= Charles Lugano =

Kenyan politician

Charles Lilechi Lugano (1950–2009) was a Kenyan politician. He belonged to the Orange Democratic Movement (ODM) and was elected to represent the Shinyalu Constituency in the National Assembly of Kenya since the 2007 Kenyan parliamentary election.

Lugano was educated at Matioli Primary School and later Lirhanda Mixed Primary School. He later joined Lodwar High school for O levels. After high school he moved to Kitale and worked for National Cereals and Produce Board and Kenya Seed Company. He also got a degree in accounting, after which he worked for Turkana Fisheries Co-operative Society, ending up as a general manager. Later he went to work for Kenya Red Cross Society. Lugano had two wives and several children. He died on 4 May 2009 at Nairobi Hospital after what was termed a short illness. Following his death, a by-election was held in August 2009, which was won by Justus Kizito of ODM, thus Lugano's party retained the seat.
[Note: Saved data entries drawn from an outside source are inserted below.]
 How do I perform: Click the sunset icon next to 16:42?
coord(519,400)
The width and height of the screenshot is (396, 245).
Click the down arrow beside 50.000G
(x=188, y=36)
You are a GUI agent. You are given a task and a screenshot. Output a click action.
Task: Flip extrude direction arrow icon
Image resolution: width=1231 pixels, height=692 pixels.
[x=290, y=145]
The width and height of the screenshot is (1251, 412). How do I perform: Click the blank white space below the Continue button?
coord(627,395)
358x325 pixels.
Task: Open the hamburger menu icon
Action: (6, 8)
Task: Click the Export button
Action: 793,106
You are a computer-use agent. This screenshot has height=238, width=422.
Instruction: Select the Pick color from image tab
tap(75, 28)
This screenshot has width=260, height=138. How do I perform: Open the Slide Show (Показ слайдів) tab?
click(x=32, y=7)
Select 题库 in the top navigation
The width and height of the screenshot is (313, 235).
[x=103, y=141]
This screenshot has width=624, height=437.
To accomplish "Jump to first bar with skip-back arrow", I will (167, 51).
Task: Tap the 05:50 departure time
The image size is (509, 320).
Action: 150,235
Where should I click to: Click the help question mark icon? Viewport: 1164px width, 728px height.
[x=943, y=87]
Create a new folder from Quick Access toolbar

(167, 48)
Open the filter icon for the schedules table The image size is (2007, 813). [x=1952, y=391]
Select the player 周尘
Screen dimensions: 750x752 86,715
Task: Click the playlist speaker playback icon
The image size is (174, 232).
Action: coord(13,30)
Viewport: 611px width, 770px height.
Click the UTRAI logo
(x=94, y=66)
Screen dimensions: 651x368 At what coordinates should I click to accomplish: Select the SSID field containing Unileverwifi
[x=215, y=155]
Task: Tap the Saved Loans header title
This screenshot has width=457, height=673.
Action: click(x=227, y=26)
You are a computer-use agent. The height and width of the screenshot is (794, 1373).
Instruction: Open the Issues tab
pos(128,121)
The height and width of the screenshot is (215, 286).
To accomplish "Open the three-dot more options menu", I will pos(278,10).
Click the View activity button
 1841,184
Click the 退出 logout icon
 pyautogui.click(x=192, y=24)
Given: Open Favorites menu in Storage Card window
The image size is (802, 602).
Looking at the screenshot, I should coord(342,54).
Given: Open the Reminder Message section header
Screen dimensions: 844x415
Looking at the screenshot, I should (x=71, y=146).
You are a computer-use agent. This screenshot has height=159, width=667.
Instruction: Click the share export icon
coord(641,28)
He was widely known to help people not just in Shinyalu but the entire Kakamega area in charity ranging from transportation of the dead, school fees payment in high school, university and colleges and helping youth get employed. Lugano, popularly known as Mundu wa Bandu (A Man Of The People), won the Shinyalu parliamentary seat with the highest number of votes in the history of Shinyalu constituency since its inception from Ikolomani in 1988, trouncing MP Daniel Lyula Khamasi by over 20,000 votes.